Il tempio a lei dedicato era collocato sotto il colle Aventino in Roma, nella zona detta Saxum: per questo motivo veniva anche indicato come Subaxana. Venne costruito, indicativamente, nel 272 a. C. quando il suo culto si fuse assieme a quello della dea greca Damia, dopo la conquista romana di Taranto. Ad oggi, in quella zona, sorge la basilica di Santa Balbina.
Attorno al tempio si trovava un bosco sacro dove ogni anno, nei primi giorni di dicembre, venivano celebrati dalle sacerdotesse (le Vergini Vestali) i misteri a lei dedicati. Il 3 dicembre, invece, le donne si riunivano a casa di uno dei principali magistrati della città per propiziarsi la salute e la fortuna del popolo romano. Nel 62 a. C. Publio Clodio, curioso di scoprire in cosa consistessero queste celebrazioni invernali, si introdusse nella casa di Giulio Cesare travestito da donna. Egli venne però scoperto e accusato di profanazione: il fatto scatenò una vera e propria crisi politica.
Ma oltre alla curiosità, vi fu anche la ripicca maschile: Ercole, dopo essere stato rifiutato numerose volte dalle officianti, fece costruire un altare poco lontano quello dedicato alla Bona Dea, istituendo rituali cui solamente gli uomini potevano partecipare.
Il primo maggio, invece, le sacerdotesse si riunivano in un luogo segreto, detto Opertum, festeggiando la loro Dea madre e protettrice. Durante tutti questi rituali, alle donne era permesso bere vino, cosa che sarebbe stata altrimenti impossibile nella loro vita quotidiana: secondo la società, infatti, esse avrebbero potuto lasciarsi andare ad atti lascivi se annebbiate da quelli che oggi chiamiamo "i fumi dell'alcool".
Gli uomini che avessero assistito (più o meno volontariamente) ai rituali dedicati alla Dea, sarebbero stati puniti con l'accecamento.
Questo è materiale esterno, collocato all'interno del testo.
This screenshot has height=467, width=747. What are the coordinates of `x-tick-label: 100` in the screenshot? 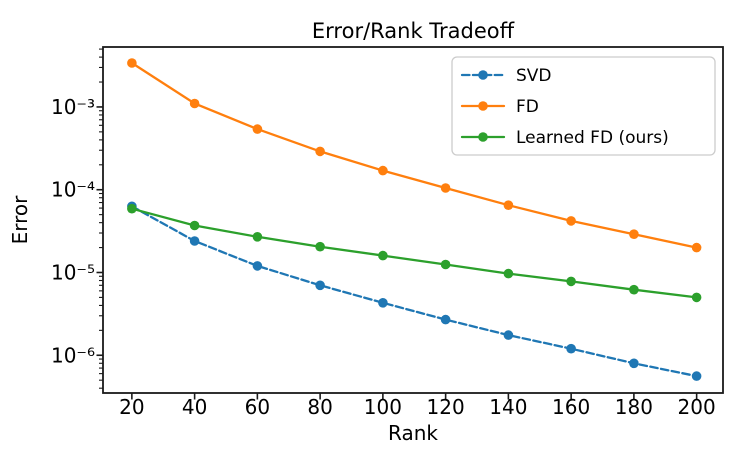 It's located at (383, 407).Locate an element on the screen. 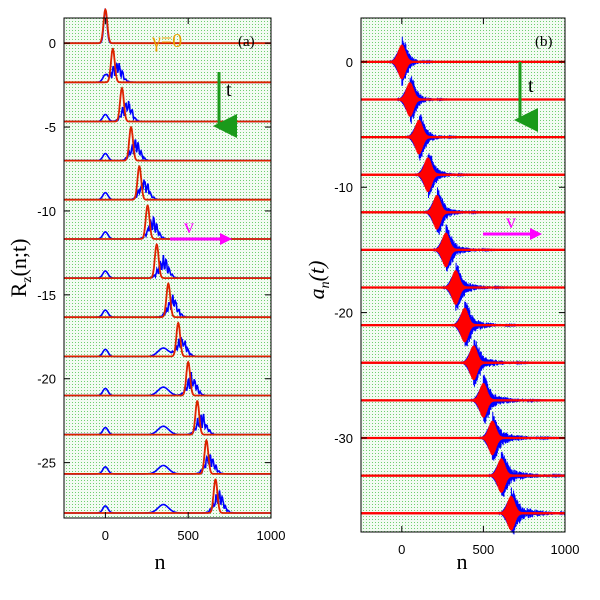 This screenshot has height=600, width=600. panel-a-y-tick-label: -25 is located at coordinates (46, 464).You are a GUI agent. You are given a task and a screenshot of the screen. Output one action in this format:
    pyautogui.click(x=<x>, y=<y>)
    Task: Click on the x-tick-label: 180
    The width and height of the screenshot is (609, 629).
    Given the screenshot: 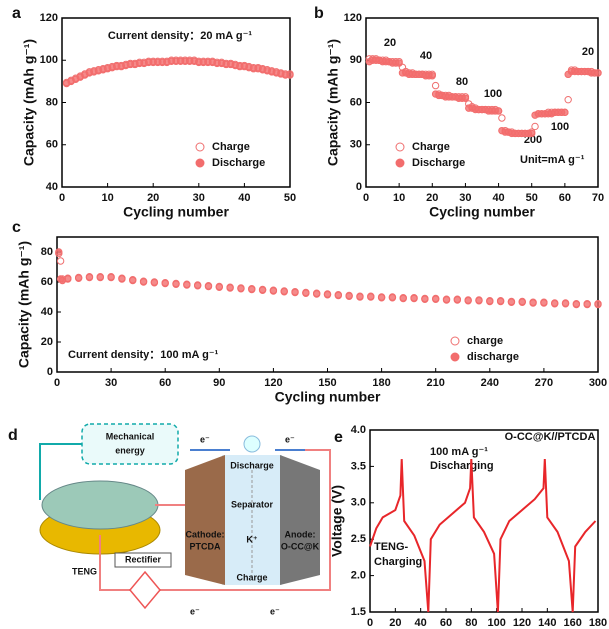 What is the action you would take?
    pyautogui.click(x=598, y=623)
La sera antecedente ogni rituale, ogni uomo (ed animale di sesso maschile) veniva allontanato dalla casa: anche i ritratti di uomini dovevano essere tassativamente portati via. Dopo di che, la moglie del magistrato e le altre sacerdotesse preparavano un pergolato di pampini d'uva, decorando la sala di fiori, frutti ed erbe. Venivano poi preparati un banchetto ed un divano esclusivamente per la Dea, vicino al quale veniva posta l'immagine di un serpente. Il pasto della Dea era composto da interiora di maiale, a lei precedentemente sacrificato (il più delle volte si trattava di maialini da latte o femmine adulte) e vino sacrificale. I festeggiamenti duravano tutta la notte, accompagnati da musiche, balli, canti e giochi. Da notare come, nelle formule rituali, il vino venisse chiamato semplicemente "latte" ed il suo contenitore "barattolo del miele".
La Bona Dea si occupava della salute dell'intero popolo romano: il suo tempio stesso era considerato un centro di guarigione, oltre che magazzino d'erbe medicinali. Al suo interno i serpenti, animali sacri simbolo della Dea e della buona medicina, venivano fatti circolare liberamente.
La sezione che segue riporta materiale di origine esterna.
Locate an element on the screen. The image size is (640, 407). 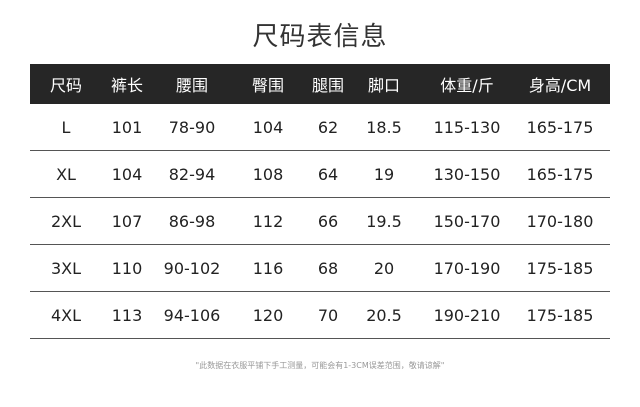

Vennero eretti altri tempi dedicati alla Bona Dea: tra questi possiamo ricordare quello di Ostia e quello di Aquileia, quest'ultimo dedicato all'Augusta Bona Dea Cereria, connessa alla fertilità della terra.
Circa un secolo dopo lo scandalo di Clodio, cattive voci iniziarono a circolare in riferimento ai segreti rituali dedicati alla Bona Dea, e probabilmente fu questo il motivo che, a poco a poco, fece scomparire questo particolare culto.La Dea viene definita "bona" solamente ad ubriacarsi e lasciarsi andare a frivolezze e lascivie, spesso di origine sessuale, e solamente con il dilagare del cristianesimo l'appellativo Bona Dea venne "riciclato" per indicare una delle tante virtù della Vergine Maria.